--- START OF EXCERPTED DATA ---

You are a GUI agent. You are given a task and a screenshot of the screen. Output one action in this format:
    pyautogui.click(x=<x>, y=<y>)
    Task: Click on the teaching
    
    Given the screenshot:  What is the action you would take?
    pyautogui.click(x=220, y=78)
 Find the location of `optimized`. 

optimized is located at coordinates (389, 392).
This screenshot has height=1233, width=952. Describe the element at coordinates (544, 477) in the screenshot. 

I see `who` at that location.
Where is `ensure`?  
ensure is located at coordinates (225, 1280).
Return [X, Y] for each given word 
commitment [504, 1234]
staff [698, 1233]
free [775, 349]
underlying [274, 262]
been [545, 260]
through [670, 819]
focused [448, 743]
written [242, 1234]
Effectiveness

--- END OF EXCERPTED DATA ---

● **EXERCISE INSTRUCTIONS**
Reproduce the entire listing above verbatim, line for line.

● **ANSWER FOR THE TASK**
You are a GUI agent. You are given a task and a screenshot of the screen. Output one action in this format:
    pyautogui.click(x=<x>, y=<y>)
    Task: Click on the teaching
    
    Given the screenshot:  What is the action you would take?
    pyautogui.click(x=220, y=78)
 Find the location of `optimized`. 

optimized is located at coordinates (389, 392).
This screenshot has height=1233, width=952. Describe the element at coordinates (544, 477) in the screenshot. 

I see `who` at that location.
Where is `ensure`?  
ensure is located at coordinates (225, 1280).
Return [X, Y] for each given word 
commitment [504, 1234]
staff [698, 1233]
free [775, 349]
underlying [274, 262]
been [545, 260]
through [670, 819]
focused [448, 743]
written [242, 1234]
Effectiveness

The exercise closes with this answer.